Enough gobbledy-**** where are the results, it's just not happening.

NO

Again someone seems too stubborn to understand and is drawing conclusions and attempting to explain away recorded data through his own thought processes. And again it is from the same exact paper.

Study 1 statement #1: "We find differences in the spectra that point to long-term changes in atmospheric CH4 , CO2 and O3 as well as CFC-11 and CFC-12. Our results provide direct experimental evidence for a significant increase in the Earth's greenhouse effect that is consistent with concerns over radiative forcing of climate."

Study 2 statement #1: "Changing spectral signatures due to CH4, CO2, and H2O on decadal time scales are observed using the new AIRS data, thus adding confidence to the previous 1997–1970 study."

Study 2 statement #2: "The 2003–1997 difference spectrum shows only weak signals of greenhouse gas changes because of the short time interval...The difference spectrum shows how, on

short time scales, temperature changes can mask effects due to growth in greenhouse gases.."

The user seems to be drawing the conclusions that, due to the variability in the short time interval and it not showing the long term trend in some features, the entire study is false or the conclusions are wrong. Yet it specifically states why that short term variation is there.

Study 3 statement #1: "Changing spectral signatures in CH4, CO2, and H2O are observed, with the

difference signal in the CO2 matching well between observations and modelled spectra."

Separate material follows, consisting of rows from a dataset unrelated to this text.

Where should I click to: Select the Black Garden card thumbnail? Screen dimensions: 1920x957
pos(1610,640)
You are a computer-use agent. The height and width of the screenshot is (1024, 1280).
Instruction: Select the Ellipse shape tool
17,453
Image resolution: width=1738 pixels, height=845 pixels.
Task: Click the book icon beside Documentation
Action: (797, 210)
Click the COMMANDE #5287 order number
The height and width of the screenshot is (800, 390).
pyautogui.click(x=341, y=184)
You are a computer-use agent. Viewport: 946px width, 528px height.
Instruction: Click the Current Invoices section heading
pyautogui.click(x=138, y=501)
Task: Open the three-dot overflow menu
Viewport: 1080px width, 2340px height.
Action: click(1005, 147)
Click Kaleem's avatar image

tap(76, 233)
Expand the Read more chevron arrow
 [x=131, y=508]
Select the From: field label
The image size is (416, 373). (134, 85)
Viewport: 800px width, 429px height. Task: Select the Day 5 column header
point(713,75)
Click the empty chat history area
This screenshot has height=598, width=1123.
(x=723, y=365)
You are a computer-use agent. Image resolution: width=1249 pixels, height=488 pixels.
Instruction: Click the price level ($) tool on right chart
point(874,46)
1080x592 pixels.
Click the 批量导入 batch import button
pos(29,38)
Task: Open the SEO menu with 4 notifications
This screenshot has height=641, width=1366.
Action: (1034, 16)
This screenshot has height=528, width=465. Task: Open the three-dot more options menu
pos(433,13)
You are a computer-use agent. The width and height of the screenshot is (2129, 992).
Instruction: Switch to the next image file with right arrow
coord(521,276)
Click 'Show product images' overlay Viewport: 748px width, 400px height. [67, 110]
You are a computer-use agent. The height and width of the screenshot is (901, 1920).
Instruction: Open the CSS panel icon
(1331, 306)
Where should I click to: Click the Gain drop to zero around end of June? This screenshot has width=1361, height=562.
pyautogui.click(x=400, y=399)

The user is going off about water vapour and seems to be attributing that to the warming. However we know that water vapour will act as a feedback to any other type of warming. It can not be a forcing. The increase in CO2, on the other hand, is not a feedback this time and is known not to be natural. the user seems to be disregarding the edge of the CO2 spectrum. Why do you think this is? And a final question: Given the recorded decrease in outbound radiation at CO2 absorption wavelengths given, how do you think the entire CO2 absorption spectrum would look like?